__SHORT PROBLEM 1__. In the forum thread, who does Lauri & The Gang say Jean was mainly talking to?
__SHORT PROBLEM 2__. Please say whether each statement agrees with the forum thread, answering yes or no and quoting the deciding words: (a) The family member's dog was poisoned. (b) Lauri & The Gang tells Maika that Maika is doing something wrong. (c) Jean told other members to move their conversation to a different thread.
__SHORT PROBLEM 3__. Carry on the forum thread from the point where it stops.

__TEXT BLOCK__.
— BEGIN —
My apologies, Kevin I pictured this warrior woman defending her puppy from Cujo.
Nice to meet you.
Yeah, intimately familiar with the culture of having a vicious guard dog. The flip side is, people will drop poisoned meat over the fence to get rid of the bugger. This happened to a family member of mine. They poisoned the dog, got into her country home, and stole all they could.

By the way, where are you originally from?


----------



## Lauri & The Gang (Jun 28, 2001)

Maika said:


> Hi, sorry I don't understand this one?? I am not really used to forums. Am I using the "Quote" to much? I just like to reply to each person individually to be polite. Please let me know if I am doing something wrong.


You are NOT doing anything wrong. Jean was mainly talking to a few OTHER members that were starting a conversation that had nothing to do with your original post.

She was telling THEM that they should take their conversation to a different thread.


----------



## Maika (May 11, 2012)

Sunflowers said:


> My apologies, Kevin I pictured this warrior woman defending her puppy from Cujo.
> Nice to meet you.
> Yeah, intimately familiar with the culture of having a vicious guard dog. The flip side is, people will drop poisoned meat over the fence to get rid of the bugger. This happened to a family member of mine. They poisoned the dog, got into her country home, and stole all they could.
> 
> By the way, where are you originally from?
— END —
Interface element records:
— BEGIN —
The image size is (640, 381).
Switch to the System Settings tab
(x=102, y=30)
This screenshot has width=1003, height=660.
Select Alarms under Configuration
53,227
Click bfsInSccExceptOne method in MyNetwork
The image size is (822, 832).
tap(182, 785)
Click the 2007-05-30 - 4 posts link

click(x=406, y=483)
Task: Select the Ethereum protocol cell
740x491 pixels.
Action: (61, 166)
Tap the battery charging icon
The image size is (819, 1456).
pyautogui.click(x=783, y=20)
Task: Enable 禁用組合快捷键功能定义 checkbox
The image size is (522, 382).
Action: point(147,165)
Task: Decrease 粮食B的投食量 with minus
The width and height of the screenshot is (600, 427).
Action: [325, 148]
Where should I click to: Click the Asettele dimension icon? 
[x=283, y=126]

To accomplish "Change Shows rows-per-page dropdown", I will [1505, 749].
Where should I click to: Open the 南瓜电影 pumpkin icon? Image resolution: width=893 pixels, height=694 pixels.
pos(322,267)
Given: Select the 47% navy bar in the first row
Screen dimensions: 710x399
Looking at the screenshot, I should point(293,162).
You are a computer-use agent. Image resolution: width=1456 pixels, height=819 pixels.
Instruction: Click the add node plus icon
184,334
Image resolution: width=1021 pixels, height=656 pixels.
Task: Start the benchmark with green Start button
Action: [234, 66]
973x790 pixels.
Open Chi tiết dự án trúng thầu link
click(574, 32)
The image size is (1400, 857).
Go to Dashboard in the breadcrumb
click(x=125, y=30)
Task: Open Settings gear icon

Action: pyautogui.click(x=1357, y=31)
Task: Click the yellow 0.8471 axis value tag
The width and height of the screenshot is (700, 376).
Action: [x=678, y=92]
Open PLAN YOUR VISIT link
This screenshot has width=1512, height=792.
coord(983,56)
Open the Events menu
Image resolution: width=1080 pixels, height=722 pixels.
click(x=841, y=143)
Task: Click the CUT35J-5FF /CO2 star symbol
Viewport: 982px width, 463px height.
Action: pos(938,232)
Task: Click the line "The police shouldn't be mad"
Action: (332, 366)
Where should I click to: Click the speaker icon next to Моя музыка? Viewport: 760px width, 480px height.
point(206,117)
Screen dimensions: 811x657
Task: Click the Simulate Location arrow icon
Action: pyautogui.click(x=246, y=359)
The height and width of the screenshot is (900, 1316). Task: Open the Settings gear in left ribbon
— END —
__EXERCISE OUTPUT 1__. A few other members who were starting a conversation that had nothing to do with Maika's original post.

__EXERCISE OUTPUT 2__.
(a) Yes: "They poisoned the dog"
(b) No: "You are NOT doing anything wrong."
(c) Yes: "She was telling THEM that they should take their conversation to a different thread."

__EXERCISE OUTPUT 3__.
jajaja nice to meet you as well. yes this as you say is the flip side of the coin and does happen here but where is the dividing line. Trying to teach a GSD not to take anything from anybody except you is work for a pro trainer and I am sure would be out of my league. Best Regards. Kevin


----------



## Maika (May 11, 2012)

Just a quick thanks to all of you who have replied to this unfortunate story and learning curve. All your responses and kind words are much appreciated. Best Regards to all. Kevin "Maikas dad"


----------



## wyoung2153 (Feb 28, 2010)

I am glad you guys are ok and that you were able to get aways without serious damage. what a scary thing to happen! I would have done the same thing when Titan was a pup.. shoot I might even jump in now, as suicidal as that is, just instinct I guess... stupid instinct but it is what it is. How are you guys doing now? How's Maika acting??


----------



## Wolfgeist (Dec 4, 2010)

Amazing job protecting your puppy... I would have killed that dog if I could to protect me and my dog. No lies. Good job for thinking of throwing dust in the dog's face... sort of a non-lethal method.. huge respect to you for how you dealt with the situation.

Poor Maika... she didn't deserve that. Shame on the owner of the aggressive dog.


----------



## Maika (May 11, 2012)

wyoung2153 said:


> I am glad you guys are ok and that you were able to get aways without serious damage. what a scary thing to happen! I would have done the same thing when Titan was a pup.. shoot I might even jump in now, as suicidal as that is, just instinct I guess... stupid instinct but it is what it is. How are you guys doing now? How's Maika acting??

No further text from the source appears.